PROVIDED INFORMATION ▸

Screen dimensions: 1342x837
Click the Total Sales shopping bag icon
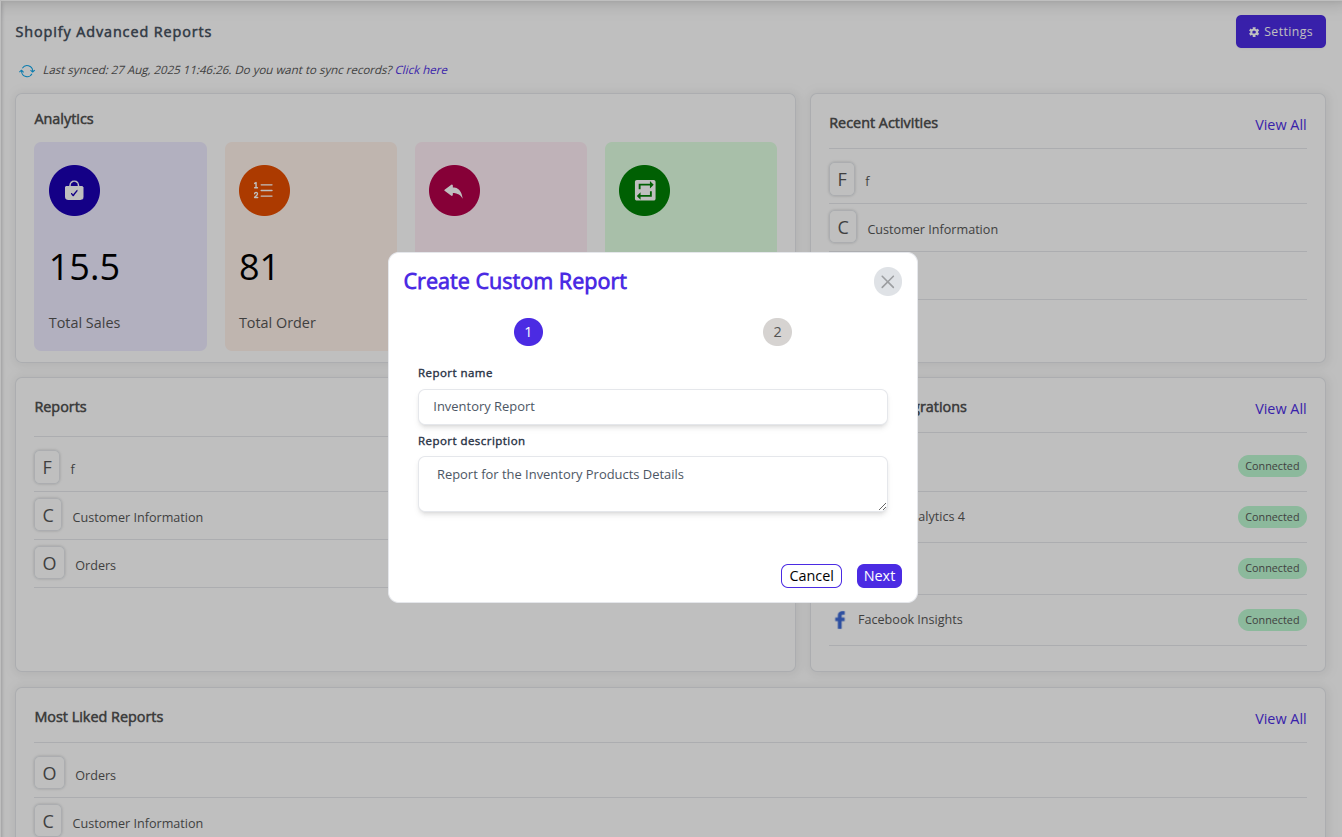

...

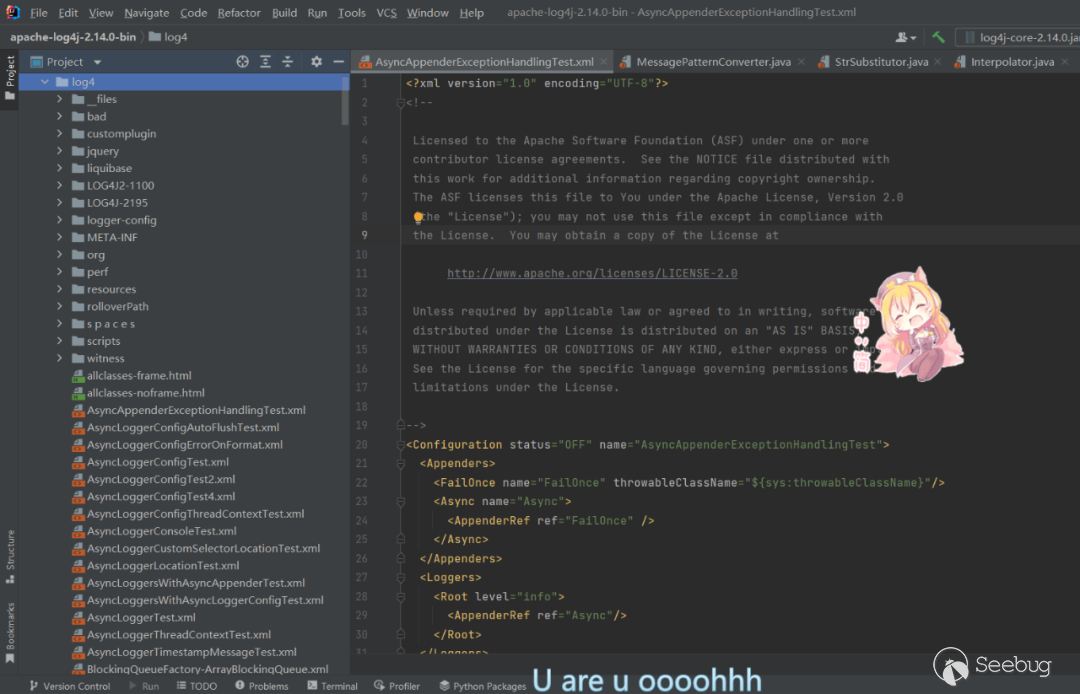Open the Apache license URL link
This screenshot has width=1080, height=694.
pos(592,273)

* * *

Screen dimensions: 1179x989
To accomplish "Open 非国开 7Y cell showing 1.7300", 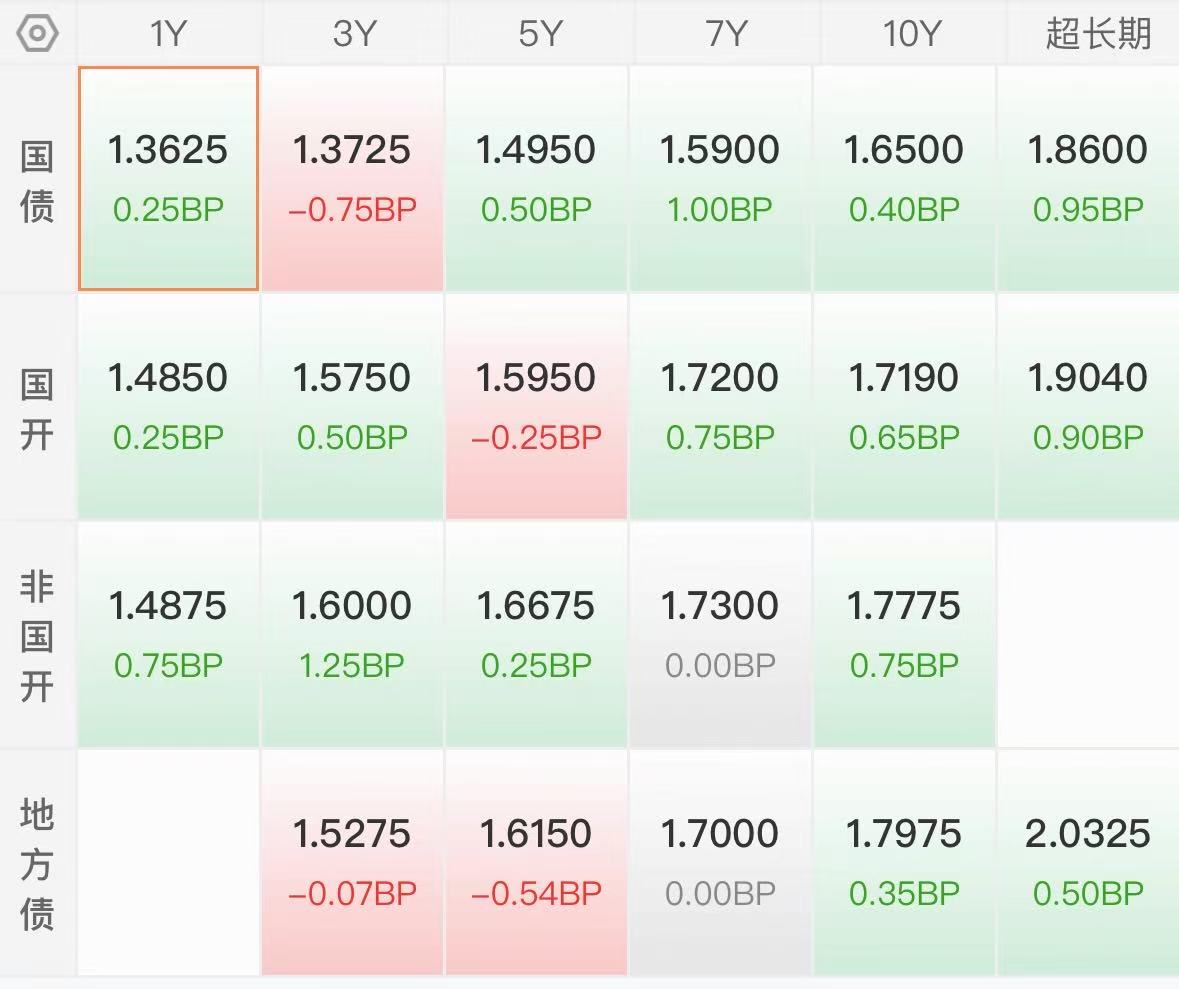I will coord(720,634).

WHAT TO WORK ON ▸
Search the data for the string "dimensions". List each line that has it.

COMPLETED TASK ▸
Screen dimensions: 1342x837
Screen dimensions: 1179x989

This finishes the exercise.